Полная тишина как на улице, так и в подъезде, никакого шума, никаких телевизионных и магнитофонных воплей, никаких голосов.
Поднявшись на пятый (последний) этаж, надавливаю кнопку звонка, отзозвавшегося в квартире пронзительной трелью. Спустя несколько минут дверь открывает женщина, явная ведьма, и притом сильная, но боже мой, как же она выглядит! Она объединяет в себе все самые отталкивающие черты, которые может сочетать в себе (в моем восприятии, разумеется) женский облик.

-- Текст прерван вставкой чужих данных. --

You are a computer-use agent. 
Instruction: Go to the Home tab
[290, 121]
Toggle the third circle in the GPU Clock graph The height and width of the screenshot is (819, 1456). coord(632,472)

Неопрятная, толстая, с выступающими валиками жира на бедрах, над коленями, живот в несколько складок, второй подбородок, толстые руки. Пальцы-сосиски украшены кольцами (по-моему, деревянными, но точно не помню. Ощущения металла не осталось точно), часть зубов - стальная, волосы накручены на бигуди. Облачена в старые растянутые тренировочные, красные "ковровые" тапочки и красновато-оранжевый свитер с высоким воротом, явно купленный в самой дешевой части Черкивзовского рынка...
Прохожу в кухню, она наливает мне горького травяного чаю, на столе мед, орехи, сушеные ягоды, фрукты, может быть еще что-то...
Стол придвинут к окну, табуретки с трех сторон, клетчатые занавески, сухоцветы на окне. Я сижу в центре, справа от меня она, слева - ее муж, сухощавый мужчина средних лет, который, впрочем, быстро уходит.
А она начинает неспешно рассказывать мне про образование и становление культов мужского начала, про разные народы, называет имена богов, описывает формы поклонения, не забывая подчеркивать, что все это - лишь грани, проявления единого целого.
Это продолжается невероятно долго, по ощущениям я провожу с ней больше суток, и в меня вкладывается, вкладывается, вкладывается информация.
"А теперь, - говорит мне она, - ты должна пойти и послужить за то, что тебе рассказали".
Я иду по длинному темному коридорчику, мягко изгибающемуся, по свой четвертушке окружности. Я очень четко помню свои шаги, я почему-то иду уже босиком, чтобы в маленькой комнатке, которая по сути лишь расширение коридора без окон, встретить мужчину, вышедшего из такого же коридора напротив.